A vessel can have hours to recover from a technical issue in open water. Near a bridge, berth, reef, harbour entrance or lee shore, the recovery window can shrink to minutes or seconds. That changes the risk completely.
This is why critical systems need more than routine maintenance. They need risk-based attention.
It is not enough to know that something was inspected at some point. The question is whether the inspection was good enough to identify the actual failure mode. It is not enough to know that a component exists in the maintenance system. The question is whether its condition, installation quality, history, criticality and consequence of failure are understood.
For electrical systems, this becomes especially difficult. A loose connection, intermittent fault, poor termination, heat damage, vibration issue or control fault may not announce itself clearly. It may appear occasionally, disappear, and return later under load or vibration. It may create small anomalies before it creates a major failure.
That is exactly where modern maintenance needs to improve.

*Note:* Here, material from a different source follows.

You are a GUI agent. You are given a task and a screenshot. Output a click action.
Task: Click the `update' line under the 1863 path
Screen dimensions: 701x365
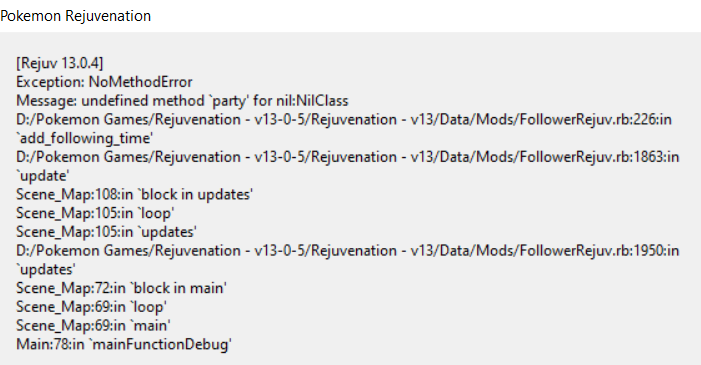pyautogui.click(x=42, y=176)
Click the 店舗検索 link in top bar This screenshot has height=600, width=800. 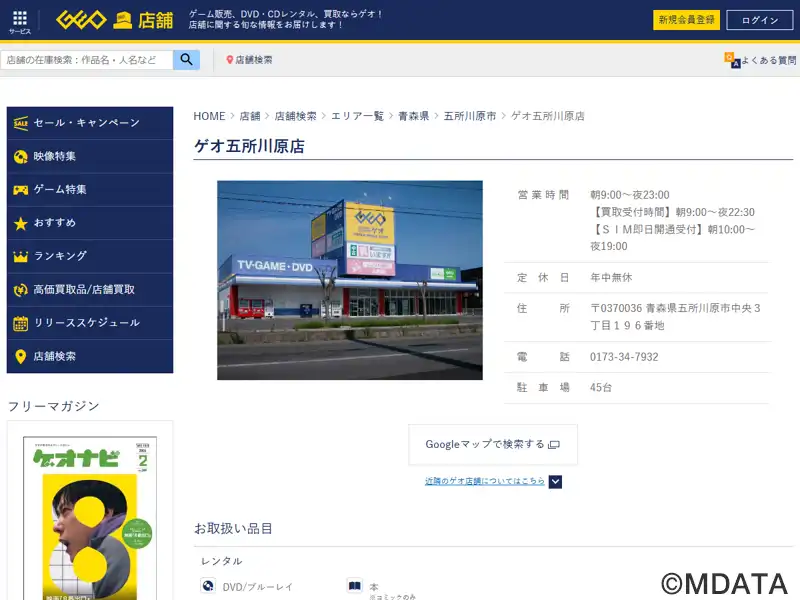click(253, 60)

The industry still relies heavily on manual inspections, scheduled tasks, crew experience and reactive correction. These things matter, but they are not enough on their own. Modern vessels generate data all the time. They produce alarms, breaker events, voltage changes, power fluctuations, operating logs, defect reports, maintenance notes and machinery trends.
The question is whether anyone is reading those signals together.

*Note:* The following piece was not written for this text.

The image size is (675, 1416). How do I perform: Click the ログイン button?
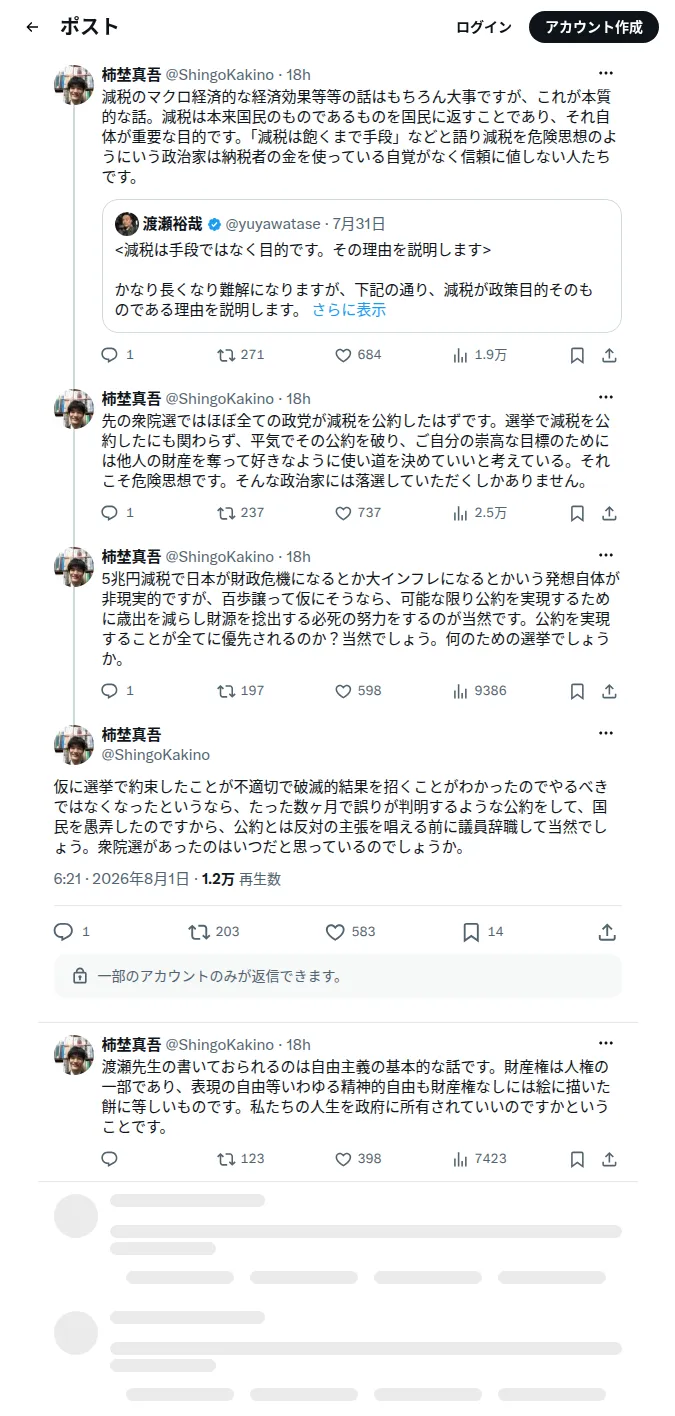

A single alarm might not mean much. A one-off trip might be reset and forgotten. A minor defect might not look urgent. But when events repeat, when they appear in the same system, when they affect a critical function, or when they occur before high-risk operations, the risk profile changes.
That is where predictive maintenance and decision support can help.
Not by pretending every accident can be stopped. Not by replacing engineers. And not by claiming software can see everything.
But by making weak signals visible earlier.
A good system should help an operator understand which components and systems are most critical, which defects have the highest consequence, which alarms are repeating, which equipment is drifting from normal behaviour, and which risks should be dealt with before the vessel enters a high-consequence operating phase.
For a vessel leaving port, approaching a bridge, manoeuvring in confined waters, operating in heavy weather, or carrying passengers, the risk threshold should be different.
The maintenance system should know that.
The engineering team should not have to mentally connect every dot from memory. The system should support them by bringing the right information forward at the right time.
That is the shift maritime needs.
From maintenance records to maintenance intelligence.
From “the job is in the system” to “this risk is becoming operational”.
From reactive fixes to early intervention.
From isolated defects to connected risk.
The Dali accident shows how quickly a technical failure can become something much bigger than a technical failure. Once propulsion and steering were lost close to the bridge, the incident moved beyond the engine room. It became a navigational emergency, an infrastructure disaster, and a human tragedy.
That is the uncomfortable lesson.
A small failure is only small until it occurs in the wrong place, at the wrong time, with too little room left to recover.
So, could the Baltimore Bridge accident have been prevented?
Maybe the better question is this:
How many small faults are sitting inside vessels today, waiting for the wrong operating condition to become something much bigger?